Whenever a line contains "column", include it in the count; reply with the number of such lines in the data and nothing else.

- - -

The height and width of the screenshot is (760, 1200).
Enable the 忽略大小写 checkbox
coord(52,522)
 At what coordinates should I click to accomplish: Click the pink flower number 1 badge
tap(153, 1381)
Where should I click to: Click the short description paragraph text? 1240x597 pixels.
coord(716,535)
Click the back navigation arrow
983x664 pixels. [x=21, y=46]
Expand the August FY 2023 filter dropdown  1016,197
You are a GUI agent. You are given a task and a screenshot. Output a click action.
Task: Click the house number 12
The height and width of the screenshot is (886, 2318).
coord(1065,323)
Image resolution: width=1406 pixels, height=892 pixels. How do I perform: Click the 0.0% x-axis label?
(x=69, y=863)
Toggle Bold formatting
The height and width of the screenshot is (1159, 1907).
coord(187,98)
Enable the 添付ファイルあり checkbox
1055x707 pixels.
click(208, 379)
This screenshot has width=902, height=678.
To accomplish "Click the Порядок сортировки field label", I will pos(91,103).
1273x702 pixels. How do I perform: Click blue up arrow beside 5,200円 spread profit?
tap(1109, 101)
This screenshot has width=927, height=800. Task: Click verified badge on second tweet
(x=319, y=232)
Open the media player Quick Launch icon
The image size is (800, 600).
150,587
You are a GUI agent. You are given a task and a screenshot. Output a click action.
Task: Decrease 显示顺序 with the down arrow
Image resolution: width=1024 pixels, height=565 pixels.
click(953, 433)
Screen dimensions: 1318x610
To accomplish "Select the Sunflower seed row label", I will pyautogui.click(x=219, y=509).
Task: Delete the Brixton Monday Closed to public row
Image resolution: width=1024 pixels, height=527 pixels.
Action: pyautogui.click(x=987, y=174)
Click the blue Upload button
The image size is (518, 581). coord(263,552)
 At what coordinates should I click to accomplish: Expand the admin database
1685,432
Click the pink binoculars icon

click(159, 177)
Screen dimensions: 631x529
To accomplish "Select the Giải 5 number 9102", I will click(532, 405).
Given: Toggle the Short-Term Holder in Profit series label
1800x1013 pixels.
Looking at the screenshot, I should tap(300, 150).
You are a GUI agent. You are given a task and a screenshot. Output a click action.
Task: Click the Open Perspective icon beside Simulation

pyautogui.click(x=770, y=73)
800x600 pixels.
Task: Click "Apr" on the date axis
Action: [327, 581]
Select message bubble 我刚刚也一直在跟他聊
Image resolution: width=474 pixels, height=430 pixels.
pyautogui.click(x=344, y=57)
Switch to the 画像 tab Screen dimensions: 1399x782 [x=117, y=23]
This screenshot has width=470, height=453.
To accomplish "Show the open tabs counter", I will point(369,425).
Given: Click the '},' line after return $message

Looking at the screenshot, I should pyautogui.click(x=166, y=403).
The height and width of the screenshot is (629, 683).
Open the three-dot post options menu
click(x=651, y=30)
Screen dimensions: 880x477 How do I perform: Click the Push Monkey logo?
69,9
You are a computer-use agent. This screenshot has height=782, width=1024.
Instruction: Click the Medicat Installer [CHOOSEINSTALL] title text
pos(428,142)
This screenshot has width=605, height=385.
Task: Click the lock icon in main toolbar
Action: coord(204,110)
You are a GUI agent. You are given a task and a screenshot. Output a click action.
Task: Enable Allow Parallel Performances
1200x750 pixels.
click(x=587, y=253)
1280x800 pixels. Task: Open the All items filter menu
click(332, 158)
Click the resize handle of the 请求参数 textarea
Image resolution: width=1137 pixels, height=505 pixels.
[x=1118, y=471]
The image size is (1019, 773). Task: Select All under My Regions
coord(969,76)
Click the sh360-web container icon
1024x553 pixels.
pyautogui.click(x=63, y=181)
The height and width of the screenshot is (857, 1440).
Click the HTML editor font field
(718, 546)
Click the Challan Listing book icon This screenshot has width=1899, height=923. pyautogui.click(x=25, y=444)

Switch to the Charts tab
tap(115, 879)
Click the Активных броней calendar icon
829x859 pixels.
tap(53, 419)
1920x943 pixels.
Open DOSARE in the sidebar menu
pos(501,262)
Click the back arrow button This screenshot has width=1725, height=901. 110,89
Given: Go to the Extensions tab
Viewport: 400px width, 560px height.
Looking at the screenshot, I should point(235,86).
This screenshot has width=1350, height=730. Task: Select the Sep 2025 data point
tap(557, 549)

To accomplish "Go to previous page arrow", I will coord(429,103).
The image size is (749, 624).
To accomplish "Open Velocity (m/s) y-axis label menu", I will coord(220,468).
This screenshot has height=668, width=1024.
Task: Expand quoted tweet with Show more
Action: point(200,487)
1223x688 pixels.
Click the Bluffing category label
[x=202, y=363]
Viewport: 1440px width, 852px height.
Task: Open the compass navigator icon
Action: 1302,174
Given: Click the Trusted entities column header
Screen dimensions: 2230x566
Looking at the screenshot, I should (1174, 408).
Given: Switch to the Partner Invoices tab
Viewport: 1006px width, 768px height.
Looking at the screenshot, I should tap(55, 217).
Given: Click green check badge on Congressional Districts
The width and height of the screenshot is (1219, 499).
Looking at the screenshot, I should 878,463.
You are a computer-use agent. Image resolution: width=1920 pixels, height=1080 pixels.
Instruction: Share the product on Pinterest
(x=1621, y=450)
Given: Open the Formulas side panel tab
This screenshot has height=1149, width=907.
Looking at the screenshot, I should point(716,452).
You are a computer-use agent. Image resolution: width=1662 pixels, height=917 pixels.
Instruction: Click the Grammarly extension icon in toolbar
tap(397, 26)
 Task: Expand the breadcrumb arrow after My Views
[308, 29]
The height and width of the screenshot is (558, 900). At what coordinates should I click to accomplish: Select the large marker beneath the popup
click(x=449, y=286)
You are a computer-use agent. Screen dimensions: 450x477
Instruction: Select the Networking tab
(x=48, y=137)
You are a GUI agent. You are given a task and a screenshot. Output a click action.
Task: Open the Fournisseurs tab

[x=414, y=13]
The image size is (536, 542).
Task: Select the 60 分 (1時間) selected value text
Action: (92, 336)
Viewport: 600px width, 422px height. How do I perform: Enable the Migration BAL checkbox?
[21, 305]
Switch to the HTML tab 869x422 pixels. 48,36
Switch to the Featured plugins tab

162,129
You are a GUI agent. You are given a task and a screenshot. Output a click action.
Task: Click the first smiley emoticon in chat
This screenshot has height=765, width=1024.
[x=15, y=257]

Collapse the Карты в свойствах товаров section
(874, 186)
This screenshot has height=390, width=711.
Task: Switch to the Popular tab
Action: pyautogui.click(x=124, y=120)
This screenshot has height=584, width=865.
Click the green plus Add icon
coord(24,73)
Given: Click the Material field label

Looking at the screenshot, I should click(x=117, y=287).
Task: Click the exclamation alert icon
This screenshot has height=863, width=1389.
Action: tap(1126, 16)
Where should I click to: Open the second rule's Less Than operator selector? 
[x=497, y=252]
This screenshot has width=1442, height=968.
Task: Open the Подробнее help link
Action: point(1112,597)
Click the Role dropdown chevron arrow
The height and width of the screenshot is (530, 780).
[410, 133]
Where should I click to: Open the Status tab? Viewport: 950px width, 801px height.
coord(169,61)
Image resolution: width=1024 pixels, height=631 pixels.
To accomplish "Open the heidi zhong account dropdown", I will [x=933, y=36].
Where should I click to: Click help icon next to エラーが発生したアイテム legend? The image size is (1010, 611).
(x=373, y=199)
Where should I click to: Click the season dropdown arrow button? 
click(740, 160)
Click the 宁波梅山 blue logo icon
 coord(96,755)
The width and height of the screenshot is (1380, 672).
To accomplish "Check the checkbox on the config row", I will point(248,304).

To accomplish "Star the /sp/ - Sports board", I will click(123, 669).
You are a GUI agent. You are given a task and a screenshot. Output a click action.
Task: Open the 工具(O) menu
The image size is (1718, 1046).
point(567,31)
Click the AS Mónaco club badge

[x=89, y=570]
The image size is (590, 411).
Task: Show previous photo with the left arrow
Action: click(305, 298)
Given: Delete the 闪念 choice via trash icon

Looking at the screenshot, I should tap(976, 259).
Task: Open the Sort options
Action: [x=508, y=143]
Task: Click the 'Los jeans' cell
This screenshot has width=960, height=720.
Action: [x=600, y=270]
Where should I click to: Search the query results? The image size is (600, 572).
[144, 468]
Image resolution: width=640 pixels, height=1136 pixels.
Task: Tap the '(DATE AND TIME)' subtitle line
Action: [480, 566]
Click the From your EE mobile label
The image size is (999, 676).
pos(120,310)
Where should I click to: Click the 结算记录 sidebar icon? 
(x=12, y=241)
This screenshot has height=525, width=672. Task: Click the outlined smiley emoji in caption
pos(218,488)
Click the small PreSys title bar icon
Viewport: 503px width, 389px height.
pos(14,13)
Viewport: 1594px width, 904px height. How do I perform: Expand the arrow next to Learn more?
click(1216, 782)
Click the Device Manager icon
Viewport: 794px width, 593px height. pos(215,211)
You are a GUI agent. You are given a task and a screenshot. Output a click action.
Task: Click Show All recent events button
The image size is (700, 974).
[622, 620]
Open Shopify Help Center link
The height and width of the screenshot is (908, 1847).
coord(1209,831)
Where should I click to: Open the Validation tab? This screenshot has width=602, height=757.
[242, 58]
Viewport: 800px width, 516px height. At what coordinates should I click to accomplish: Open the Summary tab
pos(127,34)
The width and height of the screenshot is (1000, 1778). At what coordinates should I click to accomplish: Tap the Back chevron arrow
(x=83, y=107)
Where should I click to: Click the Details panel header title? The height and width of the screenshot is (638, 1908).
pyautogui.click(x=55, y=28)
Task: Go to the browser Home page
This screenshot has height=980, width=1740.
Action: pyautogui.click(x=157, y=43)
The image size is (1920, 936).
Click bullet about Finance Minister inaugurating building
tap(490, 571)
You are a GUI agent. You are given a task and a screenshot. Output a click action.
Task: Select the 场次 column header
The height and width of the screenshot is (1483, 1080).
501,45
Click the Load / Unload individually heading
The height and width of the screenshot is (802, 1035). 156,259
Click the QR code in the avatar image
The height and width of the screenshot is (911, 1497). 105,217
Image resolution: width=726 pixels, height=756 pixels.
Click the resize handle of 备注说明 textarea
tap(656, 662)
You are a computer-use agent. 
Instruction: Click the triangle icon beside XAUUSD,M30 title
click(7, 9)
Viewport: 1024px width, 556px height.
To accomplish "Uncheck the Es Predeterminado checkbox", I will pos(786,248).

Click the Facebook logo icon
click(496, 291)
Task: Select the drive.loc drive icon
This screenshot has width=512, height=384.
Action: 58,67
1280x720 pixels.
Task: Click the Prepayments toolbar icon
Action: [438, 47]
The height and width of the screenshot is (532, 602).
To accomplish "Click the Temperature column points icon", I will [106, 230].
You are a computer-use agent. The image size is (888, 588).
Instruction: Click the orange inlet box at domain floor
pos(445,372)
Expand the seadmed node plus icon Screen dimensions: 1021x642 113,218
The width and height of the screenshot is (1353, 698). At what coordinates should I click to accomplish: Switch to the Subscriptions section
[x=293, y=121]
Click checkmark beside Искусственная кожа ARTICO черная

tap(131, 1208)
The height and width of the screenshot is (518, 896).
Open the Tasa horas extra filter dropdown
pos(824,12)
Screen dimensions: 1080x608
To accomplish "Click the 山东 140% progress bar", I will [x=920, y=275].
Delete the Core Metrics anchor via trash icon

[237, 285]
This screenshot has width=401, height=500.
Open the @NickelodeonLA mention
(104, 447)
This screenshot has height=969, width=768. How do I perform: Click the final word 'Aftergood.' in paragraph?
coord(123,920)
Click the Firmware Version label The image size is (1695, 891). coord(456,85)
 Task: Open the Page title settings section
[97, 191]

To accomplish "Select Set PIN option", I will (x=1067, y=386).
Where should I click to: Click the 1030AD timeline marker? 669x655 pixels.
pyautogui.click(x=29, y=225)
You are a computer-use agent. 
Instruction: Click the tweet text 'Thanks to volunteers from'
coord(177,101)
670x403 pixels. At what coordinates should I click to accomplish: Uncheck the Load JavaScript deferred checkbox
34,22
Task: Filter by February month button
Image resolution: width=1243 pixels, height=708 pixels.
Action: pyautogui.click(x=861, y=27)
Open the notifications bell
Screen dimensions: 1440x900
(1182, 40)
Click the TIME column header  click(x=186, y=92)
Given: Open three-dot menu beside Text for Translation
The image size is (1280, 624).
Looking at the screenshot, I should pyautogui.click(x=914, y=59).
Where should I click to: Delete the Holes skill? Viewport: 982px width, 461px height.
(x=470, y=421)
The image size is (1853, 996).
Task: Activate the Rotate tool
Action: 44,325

- - -

▶ _Response for this exercise_:
4